A: Ronald Darby and Jalen Mills are the starting outside corners. Patrick Robinson works in the slot. Malcolm Jenkins and Rodney McLeod are the starting safeties. Veteran defensive back Corey Graham gets some playing time on the back end if/when the Eagles move Jenkins into the slot or a quasi-linebacker role.

As a unit, I’d say this Eagles secondary has certainly exceeded expectations. Many thought Philly’s cornerbacks were an obvious weakness that would be exposed all season long. That hasn’t been the case.

Now, it’s clear that the Eagles’ defensive backs have benefited from a front seven that ranks first in the NFL in pressures generated, per Pro Football Focus. But to their credit, they’ve stepped up when counted upon.

In his second year, Mills has developed into a solid starter at worst. Darby is the Eagles’ most talented corner. He only returned to the team in Week 11 after suffering a dislocated ankle in Week 1. Philly doesn’t have a ton of raw speed at corner but he’s the exception to that.
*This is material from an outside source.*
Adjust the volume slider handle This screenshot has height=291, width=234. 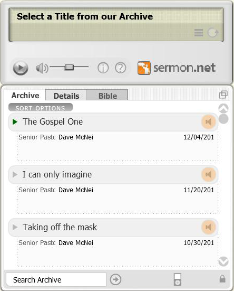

He also has a knack for making plays on the ball.

In the slot, Robinson is having a Pro Bowl-worthy season. Pretty crazy to think that’s the case considering he looked awful in training camp. A number of Philly media members thought he was having the worst camp of any player on the team. He’s somehow really managed to turn it around, however, and become a key contributor to this defense.

Jenkins and McLeod are good starting safeties. I wouldn’t say they’re having their best seasons, but they’re far from being major liabilities.

Overall, I’d give this unit an A-.

It seems like the Eagles are in no rush to get Sidney Jones back on the field, which makes sense given how well Philly’s secondary has performed. Jones is still on the non-football injury list. The feeling here is they should keep him on the NFI list until later in the season, when they can have him practice in a 21-day window before either putting him on the 53-man roster or shutting him for the year. From there, it’d probably make sense to just keep him on NFI. By not playing him this year, he’ll be a restricted free agent at the end of his rookie contract instead of unrestricted. For the Eagles, that’s a silver lining to Jones not playing in 2017.

Q: Though he has seven touchdowns, Alshon Jeffery's catch rate of 48.3% is really low, especially for an offense that has a quarterback who may be leading the MVP race. What would you say is the main cause for Wentz having so many throws towards Jeffery that go incomplete? Drops, route running, effort, ball placement, scheme? Given that Jeffery leads the teams in targets, it seems like it could be an area of frustration.

A: Definitely a good point. Jeffery hasn’t been the most efficient target for Wentz this season.

I’d say it’s combination of those reasons you listed. In Week 1, for example, Jeffery dropped a few contested catches. They weren’t easy plays to make, for sure, but that’s why the Eagles gave him a one-year contract worth up to $14 million.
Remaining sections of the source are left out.